Since late February, East China's benzene market has been under pressure due to ample supply, ongoing downstream turnarounds, and declines in crude oil and international benzene prices. The reopening of the arbitrage window from the U.S. Gulf Coast to China further eroded confidence, with paper trade discussions for March–May cargoes at Jiangsu ports falling below 6,600 yuan/mt, prompting Sinopec to cut its listed price to that level. Consequently, the benzene–naphtha (BZN) spread narrowed to about $166/mt as of last Thursday.
Earlier, abundant supply and additional downstream turnarounds dominated the market, resulting in less-than-expected declines in total benzene inventories. An inverted Asia–U.S. arbitrage continued to pressure Asian benzene sales.
Near the end of March, global benzene prices stabilized and rebounded, driven by planned or actual shutdowns of disproportionation and reforming units both domestically and abroad, as well as news of polyester production cuts.
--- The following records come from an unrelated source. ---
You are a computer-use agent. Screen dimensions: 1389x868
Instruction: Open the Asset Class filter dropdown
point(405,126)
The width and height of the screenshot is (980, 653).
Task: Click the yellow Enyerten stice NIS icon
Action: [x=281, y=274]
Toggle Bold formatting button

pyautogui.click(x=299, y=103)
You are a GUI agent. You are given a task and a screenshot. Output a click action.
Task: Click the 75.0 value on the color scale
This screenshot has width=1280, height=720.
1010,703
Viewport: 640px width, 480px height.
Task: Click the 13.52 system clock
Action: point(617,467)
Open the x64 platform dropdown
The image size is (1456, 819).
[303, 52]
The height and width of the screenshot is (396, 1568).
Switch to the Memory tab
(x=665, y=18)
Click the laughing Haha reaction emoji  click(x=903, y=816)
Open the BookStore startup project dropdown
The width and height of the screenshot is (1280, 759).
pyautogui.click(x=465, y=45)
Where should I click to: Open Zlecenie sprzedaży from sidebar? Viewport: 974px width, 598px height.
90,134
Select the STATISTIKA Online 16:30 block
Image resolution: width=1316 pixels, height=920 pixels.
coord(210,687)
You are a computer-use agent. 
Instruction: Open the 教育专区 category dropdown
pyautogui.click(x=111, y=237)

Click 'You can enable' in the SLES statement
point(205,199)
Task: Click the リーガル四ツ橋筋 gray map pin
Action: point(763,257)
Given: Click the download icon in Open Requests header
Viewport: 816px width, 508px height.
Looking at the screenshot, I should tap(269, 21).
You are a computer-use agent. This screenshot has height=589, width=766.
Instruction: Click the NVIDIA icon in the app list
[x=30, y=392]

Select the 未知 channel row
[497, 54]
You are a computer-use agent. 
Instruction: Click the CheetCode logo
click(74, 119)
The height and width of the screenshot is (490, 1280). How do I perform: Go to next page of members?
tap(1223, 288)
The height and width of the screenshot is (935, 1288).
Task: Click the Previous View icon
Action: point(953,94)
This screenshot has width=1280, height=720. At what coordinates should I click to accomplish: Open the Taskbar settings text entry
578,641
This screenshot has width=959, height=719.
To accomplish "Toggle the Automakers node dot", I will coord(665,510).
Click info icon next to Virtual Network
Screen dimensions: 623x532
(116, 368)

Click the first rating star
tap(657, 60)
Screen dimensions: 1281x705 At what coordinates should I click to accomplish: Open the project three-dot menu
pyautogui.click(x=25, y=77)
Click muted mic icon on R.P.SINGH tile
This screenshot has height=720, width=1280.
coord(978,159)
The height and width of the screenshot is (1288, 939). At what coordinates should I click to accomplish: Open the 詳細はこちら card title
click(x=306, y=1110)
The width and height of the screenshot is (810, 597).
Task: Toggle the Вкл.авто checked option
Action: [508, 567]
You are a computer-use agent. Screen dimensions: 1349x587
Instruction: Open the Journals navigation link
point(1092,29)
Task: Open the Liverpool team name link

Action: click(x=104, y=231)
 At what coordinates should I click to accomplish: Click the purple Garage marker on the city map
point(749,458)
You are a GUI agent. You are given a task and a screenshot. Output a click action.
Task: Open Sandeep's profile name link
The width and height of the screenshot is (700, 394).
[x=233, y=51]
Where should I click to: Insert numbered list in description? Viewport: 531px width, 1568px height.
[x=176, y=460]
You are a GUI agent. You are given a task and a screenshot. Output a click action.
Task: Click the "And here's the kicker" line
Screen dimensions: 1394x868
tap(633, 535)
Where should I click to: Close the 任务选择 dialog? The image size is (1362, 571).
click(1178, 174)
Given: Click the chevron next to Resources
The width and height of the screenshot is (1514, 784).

This spurred short-covering among market participants who were long on paraxylene and short on styrene, resulting in a rapid recovery in low-end benzene pricing. However, with the Asia–U.S. arbitrage window still closed and high end-use inventories weighing on sentiment, caution prevailed.
Overall, reduced inventory risks and expectations of further domestic and international supply cutbacks have helped stabilize the market, with rebounding overseas prices lending support to low-end Asian benzene. Market participants will continue to monitor price movements in Europe and the U.S., along with developments in reforming and disproportionation unit operations across Asia.